# EXERCISE:
A single number is wanted: how many lines of the records below contain the word "computer".

(Collected data)
————————

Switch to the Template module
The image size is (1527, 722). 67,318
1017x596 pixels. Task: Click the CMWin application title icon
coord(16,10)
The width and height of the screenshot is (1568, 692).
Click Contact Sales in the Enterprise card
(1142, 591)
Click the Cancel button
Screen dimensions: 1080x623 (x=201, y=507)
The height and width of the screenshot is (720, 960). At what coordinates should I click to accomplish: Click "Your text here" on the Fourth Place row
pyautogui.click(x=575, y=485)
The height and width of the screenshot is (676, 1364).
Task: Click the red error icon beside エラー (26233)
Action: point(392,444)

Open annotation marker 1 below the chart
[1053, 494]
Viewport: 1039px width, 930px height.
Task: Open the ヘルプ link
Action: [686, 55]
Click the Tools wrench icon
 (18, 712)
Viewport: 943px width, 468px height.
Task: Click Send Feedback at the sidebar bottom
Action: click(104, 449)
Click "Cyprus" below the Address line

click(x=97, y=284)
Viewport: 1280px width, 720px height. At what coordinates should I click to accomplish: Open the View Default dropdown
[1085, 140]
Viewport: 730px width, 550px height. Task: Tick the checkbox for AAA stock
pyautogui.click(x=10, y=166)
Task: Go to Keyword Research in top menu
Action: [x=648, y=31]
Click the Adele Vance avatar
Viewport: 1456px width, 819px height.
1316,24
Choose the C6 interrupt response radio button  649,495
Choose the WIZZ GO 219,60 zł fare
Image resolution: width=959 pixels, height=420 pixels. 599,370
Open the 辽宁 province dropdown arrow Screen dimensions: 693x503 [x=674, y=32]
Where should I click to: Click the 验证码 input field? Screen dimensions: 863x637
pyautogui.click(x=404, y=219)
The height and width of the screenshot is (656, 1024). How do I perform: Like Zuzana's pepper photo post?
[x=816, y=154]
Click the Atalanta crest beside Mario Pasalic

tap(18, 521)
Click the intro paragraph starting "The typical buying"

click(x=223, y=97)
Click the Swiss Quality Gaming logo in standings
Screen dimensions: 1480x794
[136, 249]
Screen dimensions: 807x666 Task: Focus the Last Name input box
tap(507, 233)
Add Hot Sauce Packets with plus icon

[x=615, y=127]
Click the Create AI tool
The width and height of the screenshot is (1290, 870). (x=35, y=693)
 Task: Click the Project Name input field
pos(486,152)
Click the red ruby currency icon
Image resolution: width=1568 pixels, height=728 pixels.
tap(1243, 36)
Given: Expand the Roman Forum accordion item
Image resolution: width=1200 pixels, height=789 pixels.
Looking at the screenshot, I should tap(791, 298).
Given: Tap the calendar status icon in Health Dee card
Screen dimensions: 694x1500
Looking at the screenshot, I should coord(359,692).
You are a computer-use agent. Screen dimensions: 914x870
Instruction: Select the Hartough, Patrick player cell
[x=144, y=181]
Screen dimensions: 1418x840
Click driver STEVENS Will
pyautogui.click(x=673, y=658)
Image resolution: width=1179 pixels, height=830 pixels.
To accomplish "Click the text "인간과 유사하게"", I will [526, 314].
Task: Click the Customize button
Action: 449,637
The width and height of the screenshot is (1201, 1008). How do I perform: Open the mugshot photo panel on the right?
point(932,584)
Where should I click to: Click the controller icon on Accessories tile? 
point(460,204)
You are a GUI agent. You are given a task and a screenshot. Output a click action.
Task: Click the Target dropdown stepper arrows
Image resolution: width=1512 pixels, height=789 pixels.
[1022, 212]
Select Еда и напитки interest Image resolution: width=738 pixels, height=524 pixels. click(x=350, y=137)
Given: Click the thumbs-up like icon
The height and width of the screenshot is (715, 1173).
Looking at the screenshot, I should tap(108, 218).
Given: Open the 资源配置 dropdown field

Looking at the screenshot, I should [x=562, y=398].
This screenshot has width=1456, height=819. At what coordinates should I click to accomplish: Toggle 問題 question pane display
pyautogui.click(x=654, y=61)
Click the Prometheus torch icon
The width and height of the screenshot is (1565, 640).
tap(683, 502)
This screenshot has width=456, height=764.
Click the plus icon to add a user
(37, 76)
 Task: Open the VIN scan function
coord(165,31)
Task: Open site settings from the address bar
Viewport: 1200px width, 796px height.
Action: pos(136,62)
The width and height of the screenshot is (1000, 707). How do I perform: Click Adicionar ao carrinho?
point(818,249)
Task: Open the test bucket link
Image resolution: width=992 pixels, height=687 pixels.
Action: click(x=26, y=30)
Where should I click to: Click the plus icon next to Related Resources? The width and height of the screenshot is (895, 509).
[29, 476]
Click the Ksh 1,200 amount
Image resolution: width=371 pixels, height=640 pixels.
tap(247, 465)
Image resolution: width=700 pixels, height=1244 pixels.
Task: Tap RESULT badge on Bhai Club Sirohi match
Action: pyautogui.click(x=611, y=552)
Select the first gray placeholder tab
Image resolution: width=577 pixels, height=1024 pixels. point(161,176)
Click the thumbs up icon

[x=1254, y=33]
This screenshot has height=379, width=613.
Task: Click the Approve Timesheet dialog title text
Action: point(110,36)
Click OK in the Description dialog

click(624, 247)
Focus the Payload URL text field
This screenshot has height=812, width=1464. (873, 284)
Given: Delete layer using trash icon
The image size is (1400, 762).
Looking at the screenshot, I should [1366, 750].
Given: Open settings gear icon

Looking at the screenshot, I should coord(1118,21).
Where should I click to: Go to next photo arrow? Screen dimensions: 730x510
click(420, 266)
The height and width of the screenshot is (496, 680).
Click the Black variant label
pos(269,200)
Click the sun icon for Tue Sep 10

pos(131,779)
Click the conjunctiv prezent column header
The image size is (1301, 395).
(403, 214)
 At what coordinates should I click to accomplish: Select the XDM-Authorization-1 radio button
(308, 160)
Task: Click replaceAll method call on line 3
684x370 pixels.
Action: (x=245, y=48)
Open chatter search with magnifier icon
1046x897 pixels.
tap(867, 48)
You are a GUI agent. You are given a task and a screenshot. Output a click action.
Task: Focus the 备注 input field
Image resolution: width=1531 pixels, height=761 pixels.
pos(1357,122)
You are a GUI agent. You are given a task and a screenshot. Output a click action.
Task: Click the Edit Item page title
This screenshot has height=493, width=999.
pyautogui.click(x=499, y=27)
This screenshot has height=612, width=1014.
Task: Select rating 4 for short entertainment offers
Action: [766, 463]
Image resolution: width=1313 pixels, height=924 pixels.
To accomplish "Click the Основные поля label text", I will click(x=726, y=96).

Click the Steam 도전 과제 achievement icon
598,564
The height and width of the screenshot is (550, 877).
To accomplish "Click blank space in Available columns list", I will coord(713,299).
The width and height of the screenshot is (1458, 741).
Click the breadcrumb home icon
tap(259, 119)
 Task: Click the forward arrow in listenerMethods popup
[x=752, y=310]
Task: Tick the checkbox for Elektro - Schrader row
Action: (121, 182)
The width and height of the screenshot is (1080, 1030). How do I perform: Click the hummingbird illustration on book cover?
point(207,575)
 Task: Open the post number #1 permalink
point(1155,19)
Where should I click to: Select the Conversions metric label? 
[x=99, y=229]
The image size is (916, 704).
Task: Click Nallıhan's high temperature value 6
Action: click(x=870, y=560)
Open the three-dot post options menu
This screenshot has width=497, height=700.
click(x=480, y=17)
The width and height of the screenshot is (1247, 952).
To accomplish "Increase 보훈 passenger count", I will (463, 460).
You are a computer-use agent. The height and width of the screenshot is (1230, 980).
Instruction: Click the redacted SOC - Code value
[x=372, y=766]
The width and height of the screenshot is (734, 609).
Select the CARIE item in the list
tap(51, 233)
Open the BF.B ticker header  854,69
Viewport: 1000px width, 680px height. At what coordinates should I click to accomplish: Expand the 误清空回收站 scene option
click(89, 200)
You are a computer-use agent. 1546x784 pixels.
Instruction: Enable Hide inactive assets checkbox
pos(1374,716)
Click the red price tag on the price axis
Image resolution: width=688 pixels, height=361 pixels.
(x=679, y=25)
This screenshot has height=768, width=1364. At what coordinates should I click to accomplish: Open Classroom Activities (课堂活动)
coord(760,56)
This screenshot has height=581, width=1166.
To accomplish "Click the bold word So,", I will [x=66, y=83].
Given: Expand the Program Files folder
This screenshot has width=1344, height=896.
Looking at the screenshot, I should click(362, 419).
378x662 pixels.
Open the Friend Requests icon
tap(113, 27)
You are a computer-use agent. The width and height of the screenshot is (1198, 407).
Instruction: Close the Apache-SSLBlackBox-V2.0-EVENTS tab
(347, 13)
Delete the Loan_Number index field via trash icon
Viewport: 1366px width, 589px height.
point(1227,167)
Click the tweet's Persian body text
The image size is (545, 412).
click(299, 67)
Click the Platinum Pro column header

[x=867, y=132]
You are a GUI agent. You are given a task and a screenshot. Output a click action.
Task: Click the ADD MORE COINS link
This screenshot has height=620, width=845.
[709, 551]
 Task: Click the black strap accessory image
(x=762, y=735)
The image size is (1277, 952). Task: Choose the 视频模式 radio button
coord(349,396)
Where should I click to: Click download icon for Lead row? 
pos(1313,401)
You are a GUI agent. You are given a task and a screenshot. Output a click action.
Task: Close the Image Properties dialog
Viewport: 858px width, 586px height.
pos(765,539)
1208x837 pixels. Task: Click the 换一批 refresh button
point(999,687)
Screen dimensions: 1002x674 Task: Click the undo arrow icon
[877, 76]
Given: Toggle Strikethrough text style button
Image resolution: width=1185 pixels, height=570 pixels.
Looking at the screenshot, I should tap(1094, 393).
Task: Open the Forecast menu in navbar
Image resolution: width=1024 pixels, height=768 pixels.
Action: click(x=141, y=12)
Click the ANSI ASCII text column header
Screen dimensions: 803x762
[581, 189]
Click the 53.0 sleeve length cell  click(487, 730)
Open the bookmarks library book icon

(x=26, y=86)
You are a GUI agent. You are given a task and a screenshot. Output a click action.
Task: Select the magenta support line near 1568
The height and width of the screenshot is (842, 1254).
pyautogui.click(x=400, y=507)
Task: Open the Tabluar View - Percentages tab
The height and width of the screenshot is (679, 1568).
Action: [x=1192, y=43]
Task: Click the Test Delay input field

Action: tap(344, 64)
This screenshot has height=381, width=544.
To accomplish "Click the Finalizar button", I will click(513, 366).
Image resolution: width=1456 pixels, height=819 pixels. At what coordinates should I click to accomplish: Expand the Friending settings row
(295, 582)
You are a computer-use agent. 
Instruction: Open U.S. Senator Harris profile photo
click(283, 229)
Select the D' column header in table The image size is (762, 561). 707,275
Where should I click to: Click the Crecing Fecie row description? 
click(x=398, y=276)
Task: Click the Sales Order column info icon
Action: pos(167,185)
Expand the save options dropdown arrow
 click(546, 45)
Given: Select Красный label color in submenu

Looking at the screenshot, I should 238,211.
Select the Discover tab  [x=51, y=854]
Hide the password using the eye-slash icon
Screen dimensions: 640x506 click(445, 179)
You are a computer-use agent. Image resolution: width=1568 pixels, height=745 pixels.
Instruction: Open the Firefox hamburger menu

————————

# WRITTEN REPLY:
6